Stereotactic body radiotherapy has been an efficacious treatment modality for early stage non-small cell lung cancer. The accuracy of dose calculations is in question due to the presence of inhomogeneity. It was required in several clinical trials to calculate dose without heterogeneity correction. However, to better correlate the outcomes with the planned dose, accurate dose calculation with heterogeneity correction is highly desirable.
We compared the recalculated dose with Monte Carlo (MC) algorithm to the original Pencil Beam (PB) calculations for clinical lung SBRT plans. Thirty-one clinical plans that followed protocol guidelines were retrospectively investigated. Dosimetric parameters D1, D95 and D99 for the PTV and D1 for organs at risk were compared. Correlations of mean lung dose and V20 of lungs between two calculations were investigated.
Compared to the PB calculations without heterogeneity correction in clinical plans, we found that in terms of D95 of PTV, (1) the two calculations resulted in similar D95 for edge tumors with volumes greater than 25.1cc; (2) an average overestimation of 5% in PB calculations for edge tumors with volumes less than 25.1cc; and (3) an average overestimation of 9% or underestimation of 3% in PB calculations for island tumors with volumes smaller or greater than 22.6 cc, respectively. With heterogeneity correction, the PB calculation resulted in an average reduction of 23.8% and 15.3% in D95 for island and edge lesions respectively compared to the MC calculation. For organs at risks, no clinical meaningful differences were found among all the comparisons. Excellent correlations for mean dose and V20 of lungs were observed between the two calculations.

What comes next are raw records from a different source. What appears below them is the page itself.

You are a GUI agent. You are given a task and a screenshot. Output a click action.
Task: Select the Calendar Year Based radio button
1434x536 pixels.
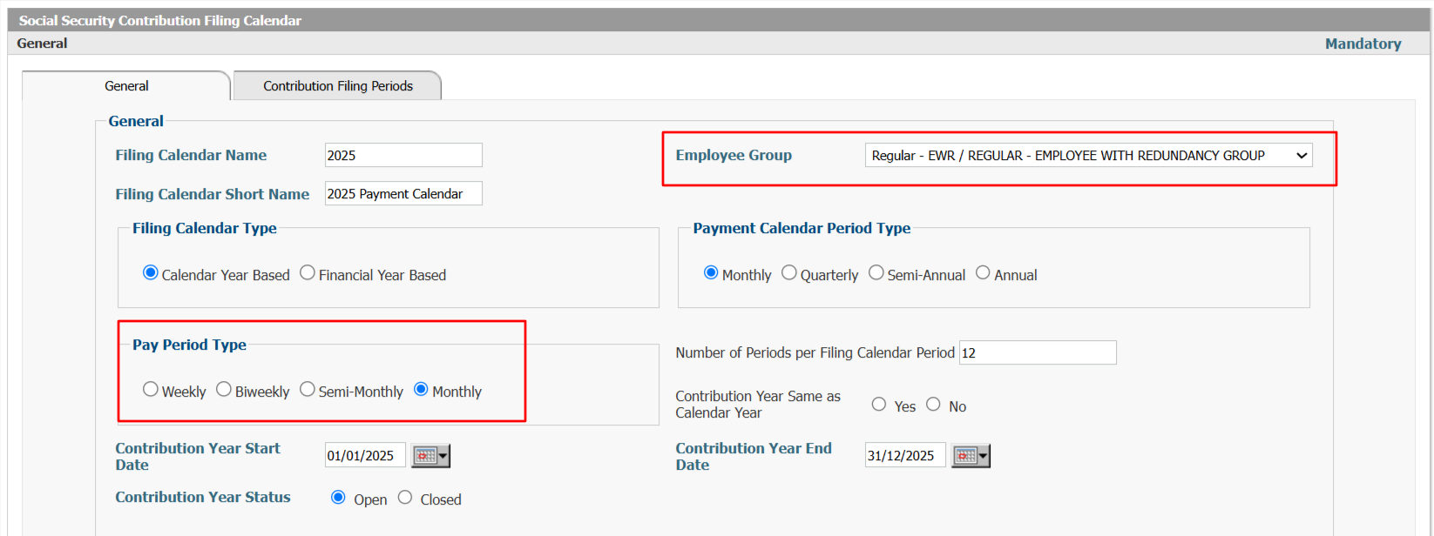coord(151,273)
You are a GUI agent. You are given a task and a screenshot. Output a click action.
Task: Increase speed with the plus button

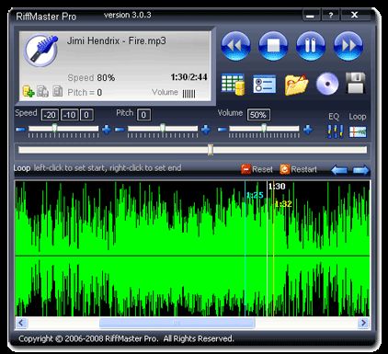[107, 130]
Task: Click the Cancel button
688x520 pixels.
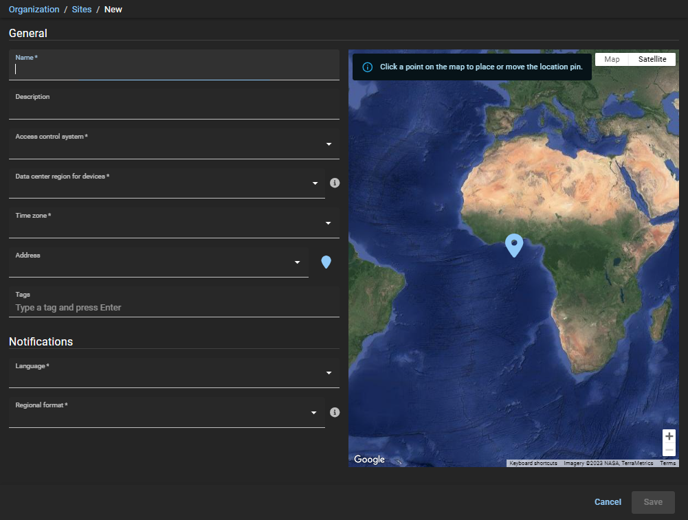Action: [x=608, y=502]
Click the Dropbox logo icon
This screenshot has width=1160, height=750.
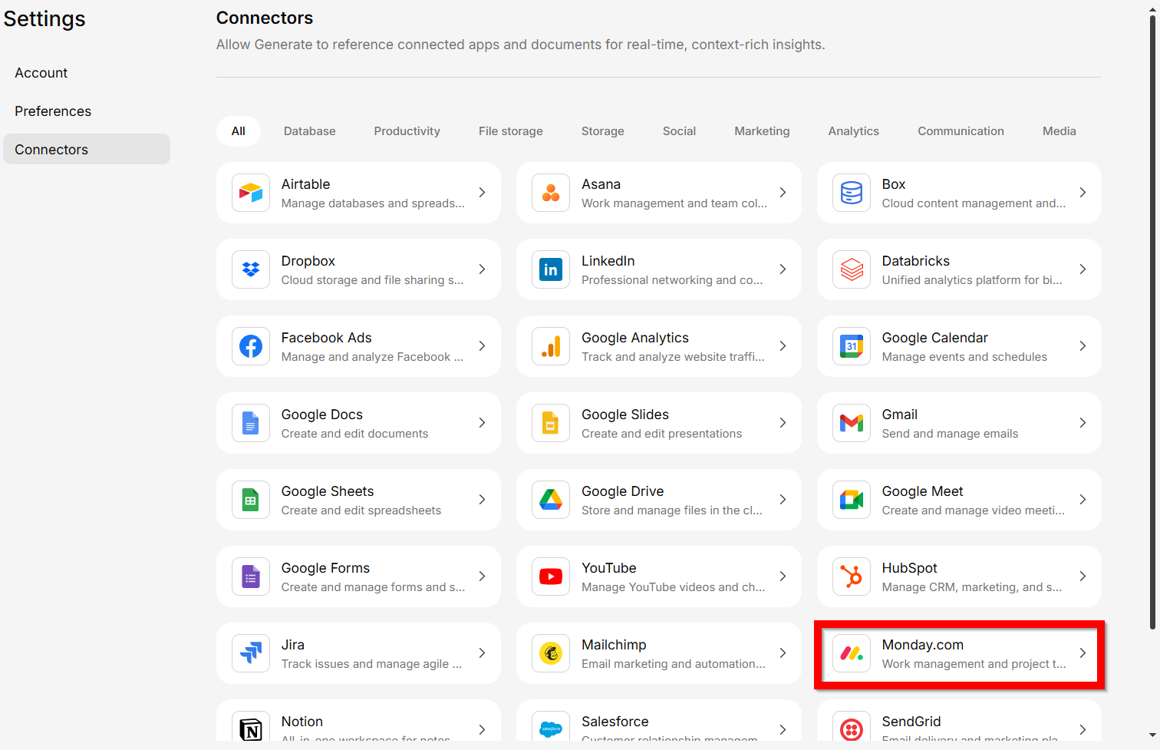(251, 269)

Using a single scaling factor to account for the differences in using heterogeneity correction may not be sufficient. To understand dose-response relation in Lung SBRT, accurate dose calculation such as the Monte Carlo algorithms is highly recommended.
立体定向体部放射治疗一直是早期非小细胞肺癌的一种有效治疗方式。由于存在不均匀性,剂量计算的准确性受到质疑。在一些临床试验中,要求在不进行不均匀性校正的情况下计算剂量。然而,为了使结果与计划剂量更好地相关联,非常需要进行准确的不均匀性校正剂量计算。
我们将采用蒙特卡罗(MC)算法重新计算的剂量与临床肺部立体定向体部放射治疗(SBRT)计划的原始笔形束(PB)计算结果进行了比较。回顾性研究了31个遵循方案指南的临床计划。比较了靶区的剂量学参数D1、D95和D99以及危及器官的D1。研究了两种计算之间肺平均剂量和肺V20的相关性。
与临床计划中未进行不均匀性校正的PB计算相比,我们发现,就靶区的D95而言,(1)对于体积大于25.1cc的边缘肿瘤,两种计算得出的D95相似;(2)对于体积小于25.1cc的边缘肿瘤,PB计算平均高估5%;(3)对于体积分别小于或大于22.6cc的岛状肿瘤,PB计算分别平均高估9%或低估3%。进行不均匀性校正后,与MC计算相比,PB计算得出的岛状和边缘病变的D95分别平均降低23.8%和15.3%。对于危及器官,所有比较均未发现具有临床意义的差异。两种计算之间观察到肺平均剂量和肺V20具有良好的相关性。
使用单一比例因子来解释使用不均匀性校正的差异可能是不够的。为了了解肺部SBRT中的剂量反应关系,强烈建议使用准确的剂量计算方法,如蒙特卡罗算法。